**Problem requirements**
What you return should be each line of the data containing the string "agent".

**Data extracts**
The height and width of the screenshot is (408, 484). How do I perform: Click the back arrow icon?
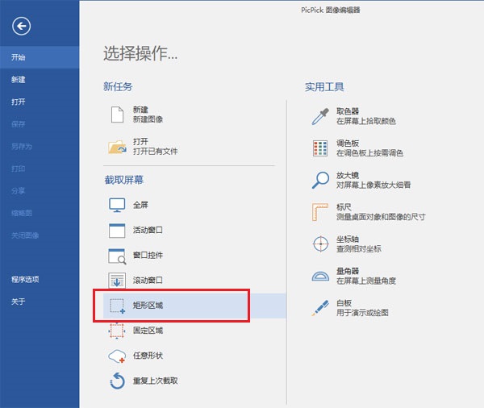(x=21, y=27)
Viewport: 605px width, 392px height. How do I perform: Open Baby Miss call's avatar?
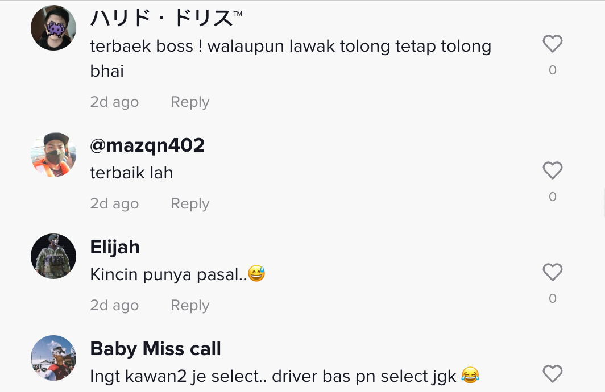pos(53,358)
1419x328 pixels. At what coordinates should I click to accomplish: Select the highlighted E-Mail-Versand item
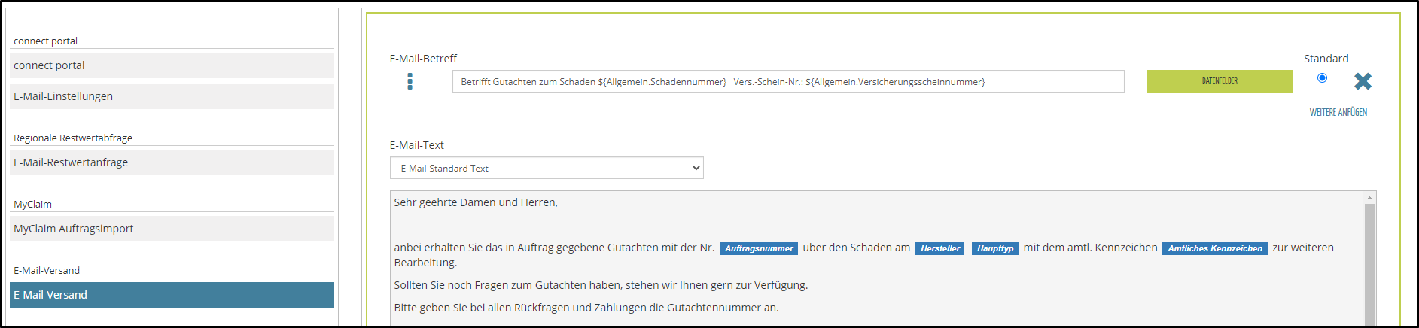tap(172, 295)
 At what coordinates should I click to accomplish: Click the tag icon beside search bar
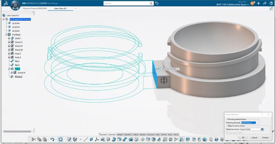(x=157, y=3)
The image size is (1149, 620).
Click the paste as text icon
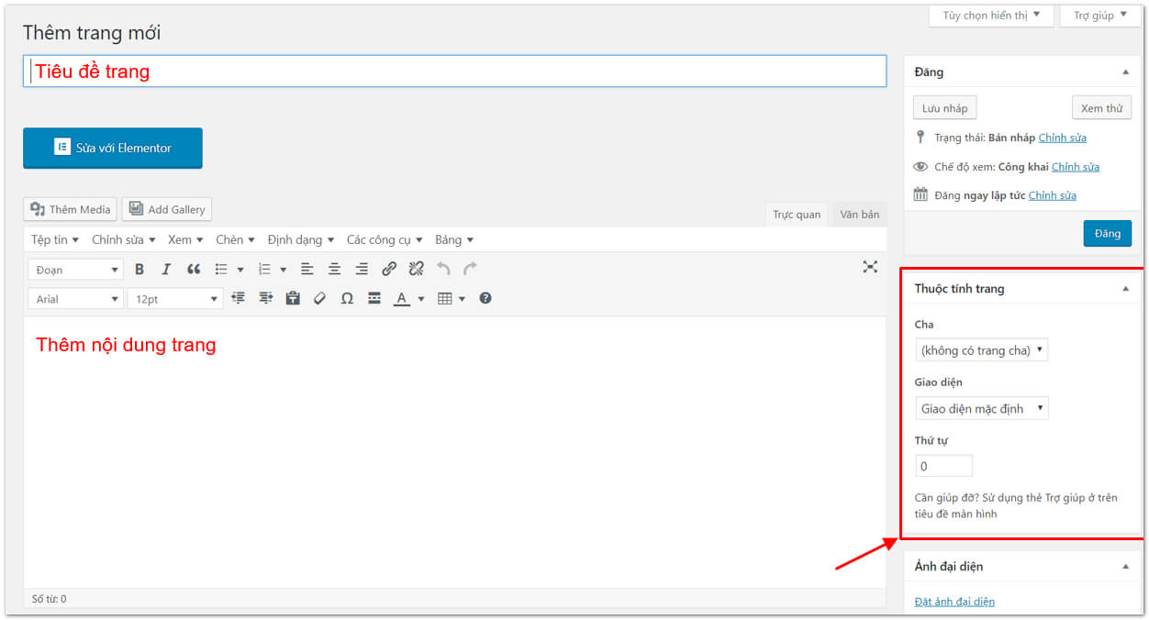coord(293,298)
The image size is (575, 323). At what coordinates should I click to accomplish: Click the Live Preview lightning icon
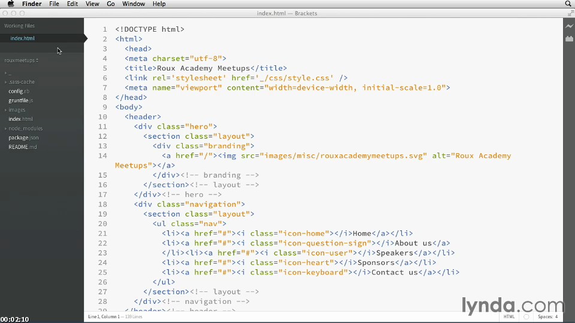(x=569, y=26)
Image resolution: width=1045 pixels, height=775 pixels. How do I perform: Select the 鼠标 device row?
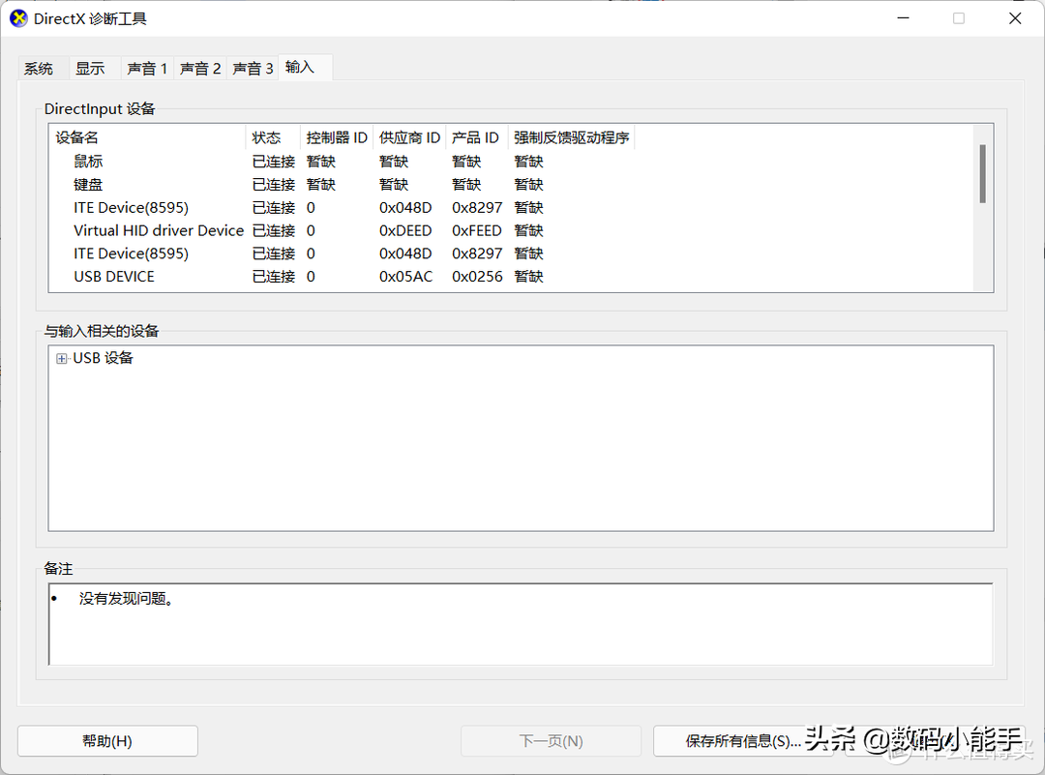[x=88, y=162]
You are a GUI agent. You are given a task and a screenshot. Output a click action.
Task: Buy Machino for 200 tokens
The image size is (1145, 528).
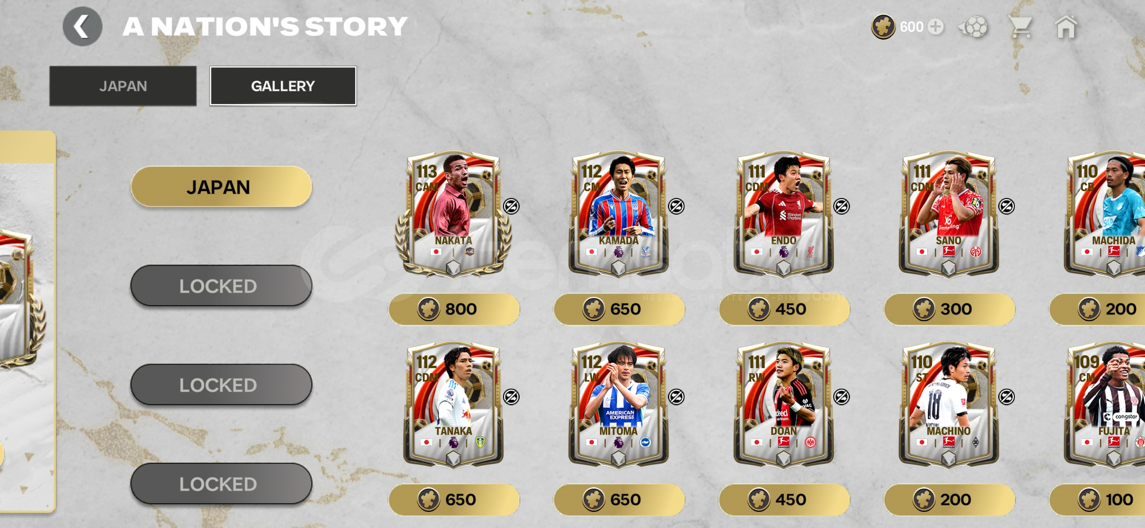(949, 500)
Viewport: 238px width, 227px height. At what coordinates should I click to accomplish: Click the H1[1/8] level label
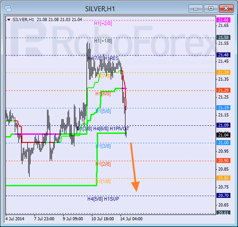(103, 181)
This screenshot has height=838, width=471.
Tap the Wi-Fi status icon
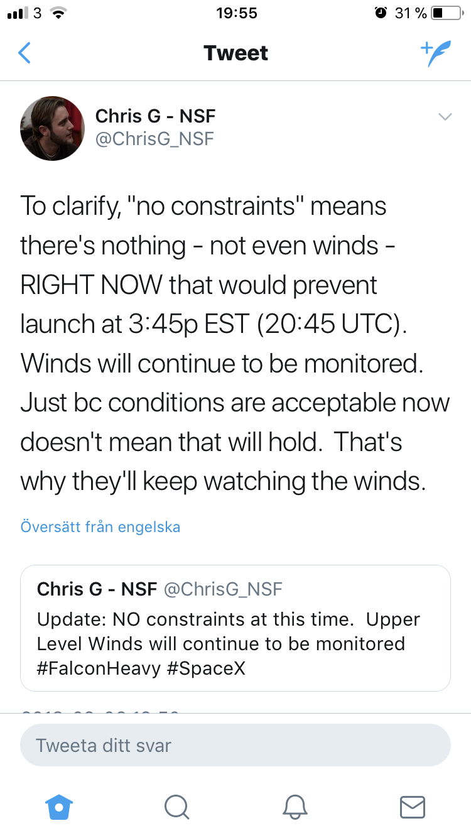pyautogui.click(x=58, y=13)
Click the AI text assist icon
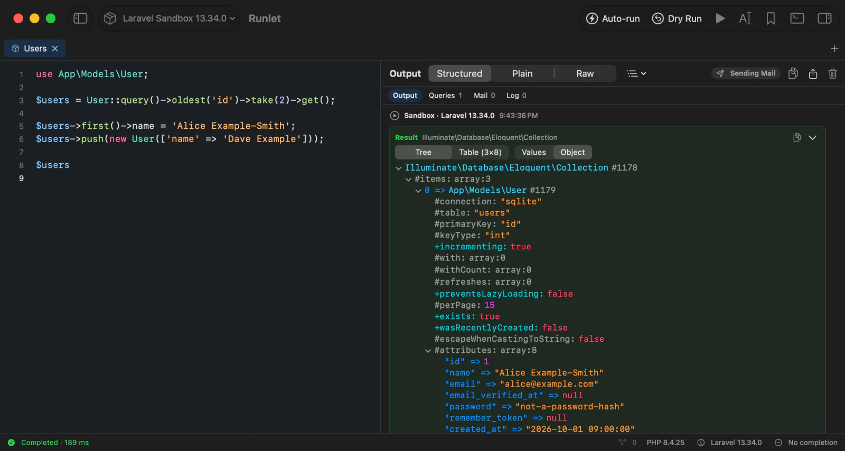Screen dimensions: 845x451 745,18
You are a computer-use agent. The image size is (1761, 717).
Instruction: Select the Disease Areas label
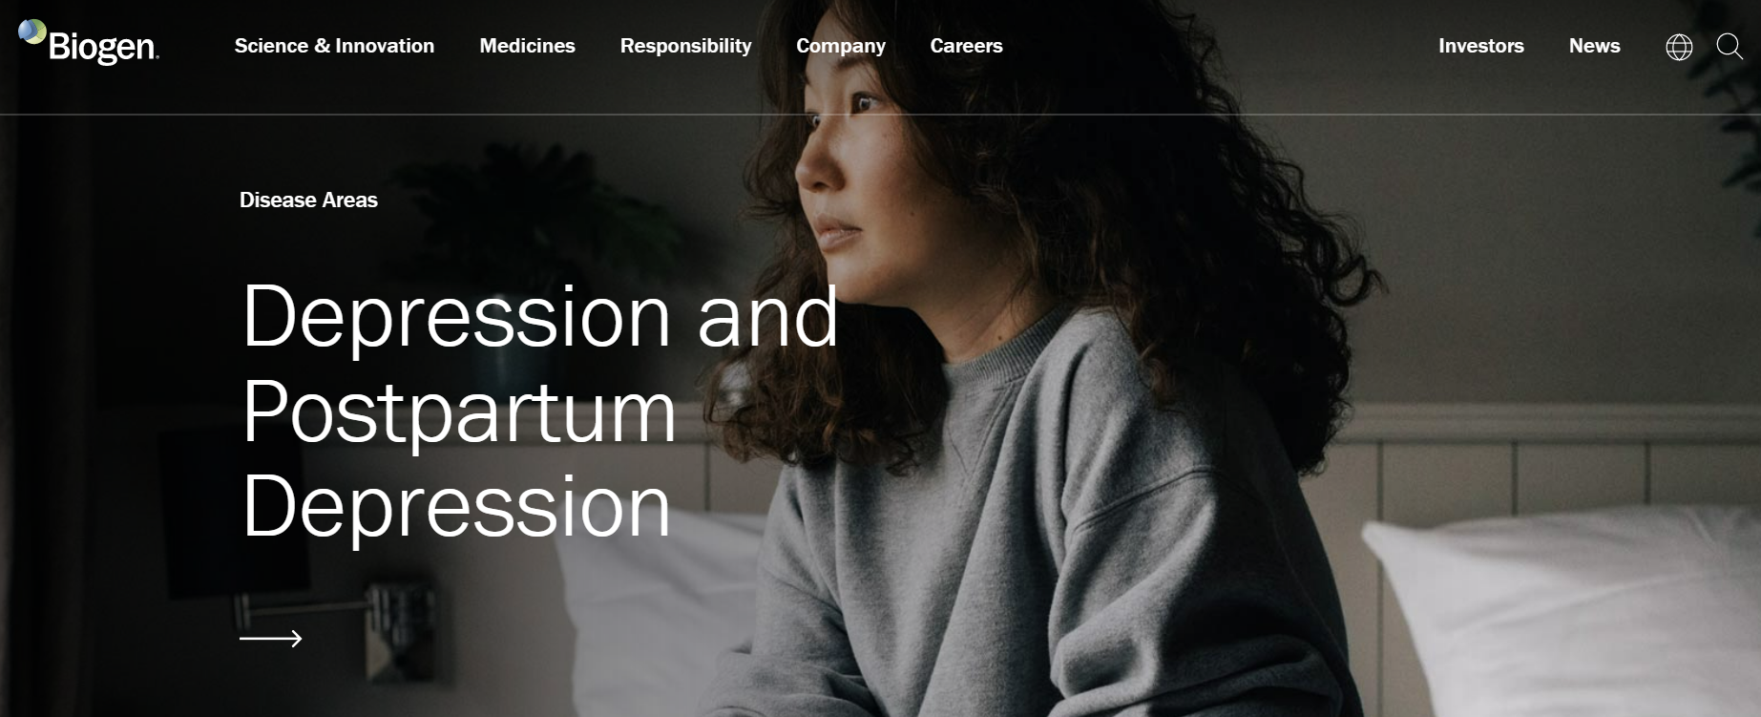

**Result for this task**
You are a GUI agent. You are given a task and a screenshot. Output a click action.
You are a computer-use agent. The image size is (1761, 717).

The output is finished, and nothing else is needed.